La huelga General es una salida colectiva, y por tanto unitaria, frente a los problemas que aquejan a la clase trabajadora

Catalina Rojas.

Toda huelga, ya sea en una empresa por reivindicaciones económicas o salariales, o una huelga política y de masas, es expresión concreta de la lucha entre la clase trabajadora y la burguesía. Se desenvuelve en el marco de las relaciones económicas del sistema capitalista, caracterizándose, principalmente, por la paralización de la producción por parte de las/os trabajadoras/es en rebeldía e impactando directamente en las ganancias del patrón.

Es una demostración de la fuerza y poder que tienen las/os trabajadoras/es, dejando en evidencia las debilidades de la patronal y propiciando condiciones favorables para el desarrollo de conciencia de clase y politización de los sindicatos.

Es innegable que, desde octubre, hay un salto en conciencia de nuestro pueblo. Sectores de este, tuvieron la capacidad de comenzar a instalar un pliego de demandas de carácter integral y cuestionar el modelo económico vigente.
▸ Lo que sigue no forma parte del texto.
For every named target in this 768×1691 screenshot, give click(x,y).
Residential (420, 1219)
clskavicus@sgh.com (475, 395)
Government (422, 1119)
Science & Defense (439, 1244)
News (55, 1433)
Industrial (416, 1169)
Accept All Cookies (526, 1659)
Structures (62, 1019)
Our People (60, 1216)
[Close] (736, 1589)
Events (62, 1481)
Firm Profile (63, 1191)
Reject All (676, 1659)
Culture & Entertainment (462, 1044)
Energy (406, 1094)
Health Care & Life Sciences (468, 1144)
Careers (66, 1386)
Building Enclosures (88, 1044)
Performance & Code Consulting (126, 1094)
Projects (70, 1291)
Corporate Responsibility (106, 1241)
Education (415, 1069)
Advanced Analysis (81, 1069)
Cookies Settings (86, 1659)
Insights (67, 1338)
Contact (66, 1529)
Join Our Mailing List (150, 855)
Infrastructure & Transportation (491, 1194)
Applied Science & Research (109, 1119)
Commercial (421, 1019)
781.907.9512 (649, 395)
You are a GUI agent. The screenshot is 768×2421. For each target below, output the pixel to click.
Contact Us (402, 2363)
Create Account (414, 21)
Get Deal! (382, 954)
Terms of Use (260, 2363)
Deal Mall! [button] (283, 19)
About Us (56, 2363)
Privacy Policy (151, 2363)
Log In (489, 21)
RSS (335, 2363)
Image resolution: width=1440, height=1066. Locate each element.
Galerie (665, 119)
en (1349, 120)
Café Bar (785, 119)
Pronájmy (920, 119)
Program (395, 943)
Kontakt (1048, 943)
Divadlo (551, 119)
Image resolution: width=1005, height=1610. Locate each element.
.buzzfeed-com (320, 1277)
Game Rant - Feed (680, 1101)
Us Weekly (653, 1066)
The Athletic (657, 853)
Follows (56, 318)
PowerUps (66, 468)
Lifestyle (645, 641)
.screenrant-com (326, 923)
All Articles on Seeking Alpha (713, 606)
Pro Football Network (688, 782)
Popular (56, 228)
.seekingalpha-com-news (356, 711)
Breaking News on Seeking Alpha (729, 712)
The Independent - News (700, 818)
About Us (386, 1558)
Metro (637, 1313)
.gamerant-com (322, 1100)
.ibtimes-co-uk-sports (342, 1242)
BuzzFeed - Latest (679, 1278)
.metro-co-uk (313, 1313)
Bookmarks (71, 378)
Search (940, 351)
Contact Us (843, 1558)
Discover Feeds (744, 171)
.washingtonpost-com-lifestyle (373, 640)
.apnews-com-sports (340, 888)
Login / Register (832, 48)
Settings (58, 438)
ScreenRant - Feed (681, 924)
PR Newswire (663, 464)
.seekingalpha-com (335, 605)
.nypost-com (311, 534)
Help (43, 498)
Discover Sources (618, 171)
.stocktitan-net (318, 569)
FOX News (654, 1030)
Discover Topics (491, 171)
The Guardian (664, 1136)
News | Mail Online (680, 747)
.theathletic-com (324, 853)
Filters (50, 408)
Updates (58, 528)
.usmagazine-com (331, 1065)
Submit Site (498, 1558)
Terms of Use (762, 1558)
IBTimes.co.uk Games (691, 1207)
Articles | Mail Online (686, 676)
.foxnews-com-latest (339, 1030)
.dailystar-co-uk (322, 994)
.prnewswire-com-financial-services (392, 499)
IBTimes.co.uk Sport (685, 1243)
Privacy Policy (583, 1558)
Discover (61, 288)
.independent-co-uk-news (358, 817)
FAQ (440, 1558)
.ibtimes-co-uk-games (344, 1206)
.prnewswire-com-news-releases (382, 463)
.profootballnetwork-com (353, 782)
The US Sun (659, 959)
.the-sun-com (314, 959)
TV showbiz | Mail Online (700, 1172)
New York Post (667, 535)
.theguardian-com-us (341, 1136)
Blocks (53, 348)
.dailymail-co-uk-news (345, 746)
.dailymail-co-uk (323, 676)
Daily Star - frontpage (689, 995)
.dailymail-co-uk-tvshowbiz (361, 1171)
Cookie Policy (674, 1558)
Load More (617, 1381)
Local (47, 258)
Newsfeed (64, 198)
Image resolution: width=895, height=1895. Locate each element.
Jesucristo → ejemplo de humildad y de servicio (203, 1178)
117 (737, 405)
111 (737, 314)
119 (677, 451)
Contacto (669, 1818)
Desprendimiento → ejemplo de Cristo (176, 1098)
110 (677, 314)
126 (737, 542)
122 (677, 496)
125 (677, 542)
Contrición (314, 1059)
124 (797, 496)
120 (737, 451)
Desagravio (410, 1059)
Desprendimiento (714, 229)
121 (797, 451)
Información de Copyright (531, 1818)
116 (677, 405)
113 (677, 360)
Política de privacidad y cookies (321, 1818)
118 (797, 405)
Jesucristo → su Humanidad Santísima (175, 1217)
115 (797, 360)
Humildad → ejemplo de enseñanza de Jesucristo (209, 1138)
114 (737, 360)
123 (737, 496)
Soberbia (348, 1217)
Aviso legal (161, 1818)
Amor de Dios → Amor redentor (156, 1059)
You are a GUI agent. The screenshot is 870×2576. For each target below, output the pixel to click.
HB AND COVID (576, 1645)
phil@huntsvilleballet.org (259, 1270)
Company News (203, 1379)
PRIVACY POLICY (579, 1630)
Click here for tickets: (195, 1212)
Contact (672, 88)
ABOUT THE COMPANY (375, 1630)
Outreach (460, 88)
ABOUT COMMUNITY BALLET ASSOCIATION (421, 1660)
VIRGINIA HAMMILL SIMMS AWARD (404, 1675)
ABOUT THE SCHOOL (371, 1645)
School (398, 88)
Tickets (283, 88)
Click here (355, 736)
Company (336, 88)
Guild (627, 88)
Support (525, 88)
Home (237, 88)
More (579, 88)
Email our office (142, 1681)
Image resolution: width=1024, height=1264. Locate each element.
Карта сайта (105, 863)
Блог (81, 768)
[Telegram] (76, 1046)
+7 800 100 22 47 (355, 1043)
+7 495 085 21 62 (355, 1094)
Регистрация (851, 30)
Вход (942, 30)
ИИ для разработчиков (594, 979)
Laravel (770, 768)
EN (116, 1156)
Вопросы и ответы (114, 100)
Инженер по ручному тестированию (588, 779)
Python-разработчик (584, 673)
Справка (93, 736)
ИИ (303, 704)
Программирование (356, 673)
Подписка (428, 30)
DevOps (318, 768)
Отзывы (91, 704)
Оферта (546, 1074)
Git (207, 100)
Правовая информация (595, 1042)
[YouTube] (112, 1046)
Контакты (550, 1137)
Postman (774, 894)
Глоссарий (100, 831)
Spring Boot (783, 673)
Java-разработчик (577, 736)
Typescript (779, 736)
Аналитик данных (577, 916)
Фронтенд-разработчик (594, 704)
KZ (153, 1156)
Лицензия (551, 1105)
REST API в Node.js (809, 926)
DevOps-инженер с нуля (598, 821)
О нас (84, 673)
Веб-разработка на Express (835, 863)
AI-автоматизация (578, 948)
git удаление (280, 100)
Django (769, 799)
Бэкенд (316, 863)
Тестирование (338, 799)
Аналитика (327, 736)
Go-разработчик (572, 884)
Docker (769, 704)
En ese sentido, y entendiendo que las formas que adquiere la protesta han variado a la fecha, es posible afirmar que seguimos en un ciclo de lucha abierto y más avanzado que antes de octubre, por lo que la huelga general aparece como una herramienta pertinente para las luchas venideras.

Ella es una huelga de masas, es decir, amplia y transversal, de extensión nacional, cuyas demandas ya no son sólo económicas, sino que adquieren un carácter político, representando el sentir y malestar del pueblo, respondiendo a un proceso de acumulación, lo que podría permitir el desarrollo de un nuevo escenario, mayor y más complejo. Sin embargo, no necesariamente genera condiciones pre revolucionarias ni asegura el inicio de una revolución, pero si permite fortalecer procesos y experiencias del pueblo en lucha y consolidar procesos de articulación del campo popular.

Sin embargo, para que sea una herramienta de lucha efectiva en la actual crisis, se requieren contemplar al menos:

  • Avanzar a un sindicalismo clasista de carácter combativo, venciendo las posiciones burócratas de dirigencias sindicales, promoviendo el protagonismo de las bases sindicales en la discusión política abierta, la práctica de la lucha más allá de la negociación colectiva y la participación democrática más allá de la votación en elecciones, cambios de estatutos o decisiones burocráticas.
  • Como el movimiento sindical está más retrasado que otros sectores del campo popular, es importante acompañar la huelga general con protesta popular, en donde otros sectores del pueblo como pobladoras/es, mujeres y disidencias, estudiantes y otras/os, se sumen al llamado y aporten en la paralización de la producción.
  • Si bien la huelga no se decreta entre cuatro paredes, tampoco es espontánea y debe prepararse. Para ello se debe organizar más sindicatos, propiciar discusión y debate, propagar la agitación política, fortalecer la articulación del pueblo y definir planes de lucha conjunto en perspectiva de constituir ejes programáticos.
  • Avanzar en la construcción de un instrumento político de la clase trabajadora que permita otorgar una perspectiva estratégica poniendo la construcción de una nueva sociedad en el horizonte.

Estas tareas no están a la vuelta de la esquina, pero sí son alcanzables en el ciclo de lucha actual. No podemos hacernos las/os sordos y ciegos con el inmenso avance y desborde de la lucha popular iniciada en octubre. Tampoco podemos pasarnos una película en mil colores y creer que ya se está haciendo la revolución, debemos tener los pies en la tierra y actuar en base al análisis concreto de la realidad concreta.

Si realizamos los esfuerzos antes mencionados, la huelga general aparece como una herramienta viable y necesaria, y a su vez, como experiencia de lucha que hará crecer la conciencia y confianza del pueblo en sus capacidades. El llamado a la huelga general por la vida incorpora demandas reivindicativas de carácter democrático, y a su vez, dada la gravedad de la crisis capitalista nos presenta la disyuntiva entre continuar en la barbarie del capital o avanzar hacia una nueva sociedad libre de explotación y opresión.